[Opening Record excerpts section]

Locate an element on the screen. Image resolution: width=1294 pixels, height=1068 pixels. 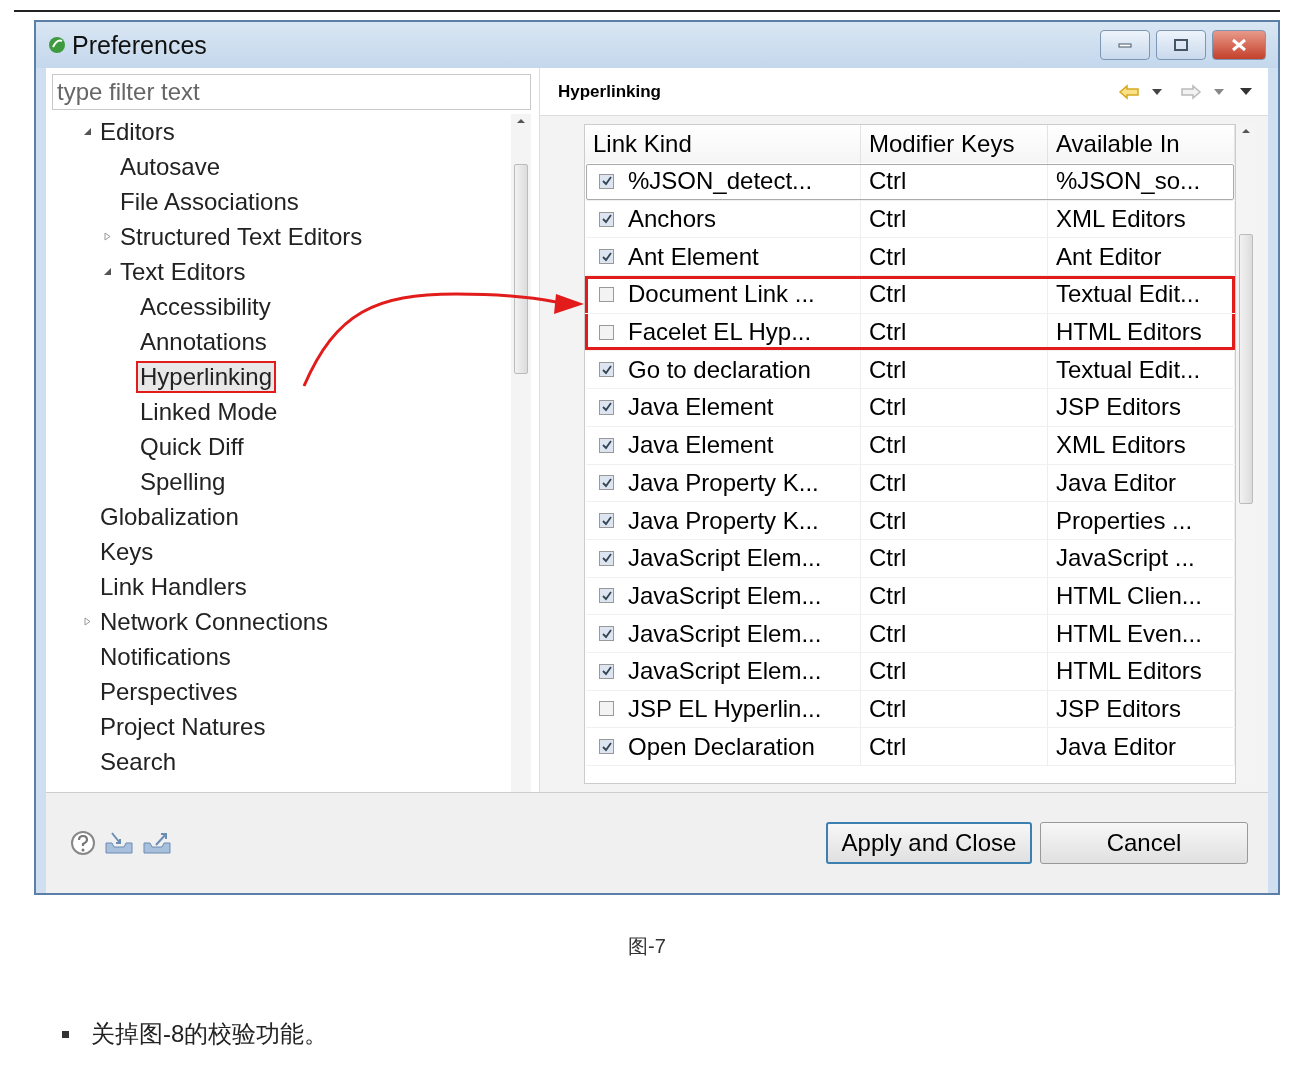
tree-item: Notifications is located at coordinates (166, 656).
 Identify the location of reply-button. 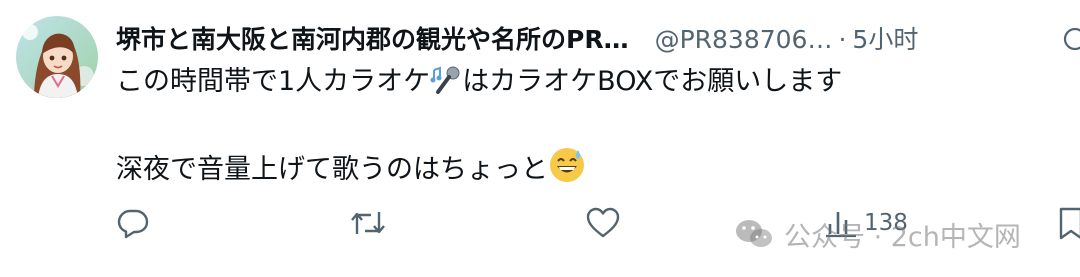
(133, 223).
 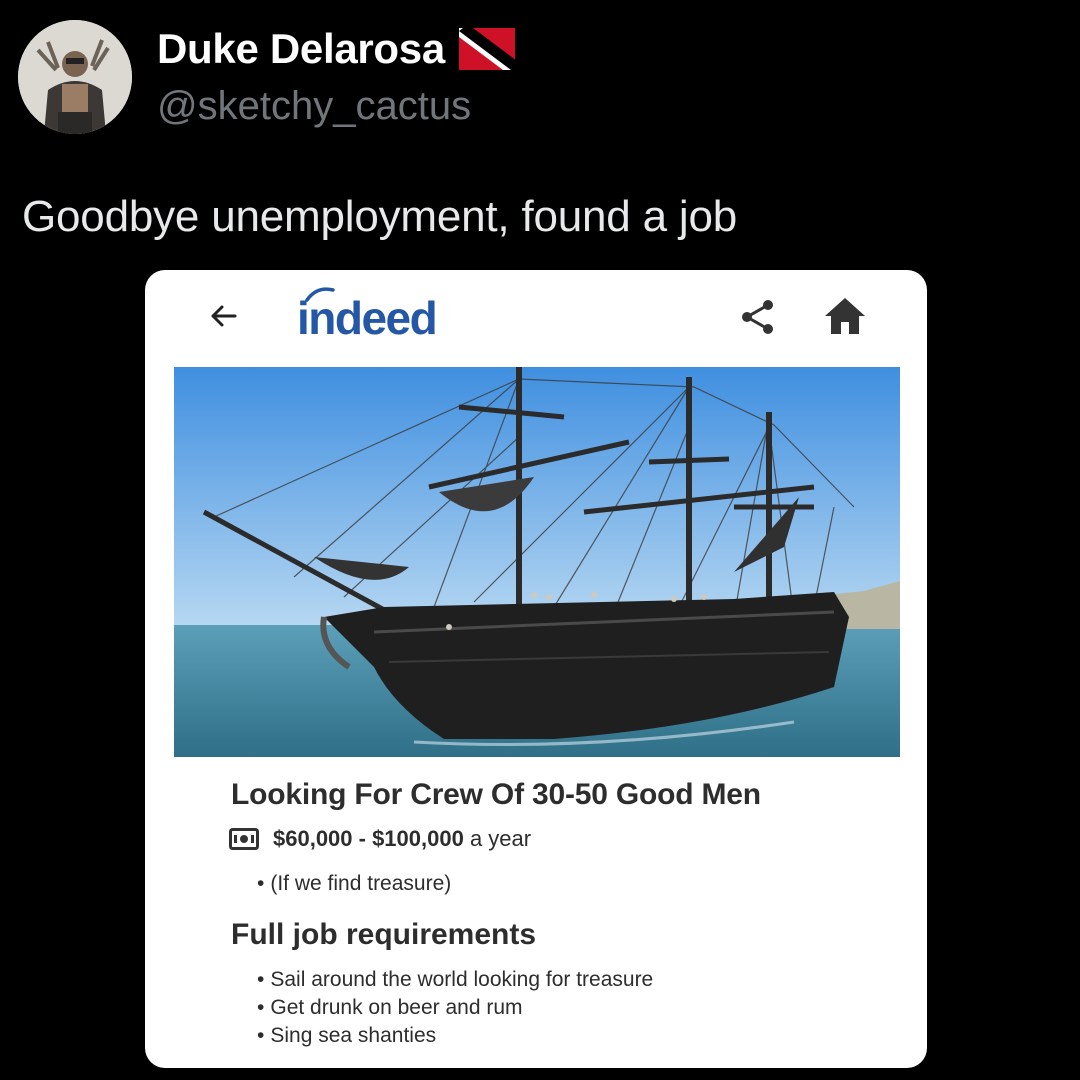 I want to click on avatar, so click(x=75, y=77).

[Closing Record excerpts section]

* **Task instructions**: Copy every line of the material above exactly, leaving out the pictures.

* **Answer box**:
Locate an element on the screen. Image resolution: width=1294 pixels, height=1068 pixels. 
tree-item: Notifications is located at coordinates (166, 656).
 Identify the location of reply-button. 
(133, 223).
  I want to click on avatar, so click(x=75, y=77).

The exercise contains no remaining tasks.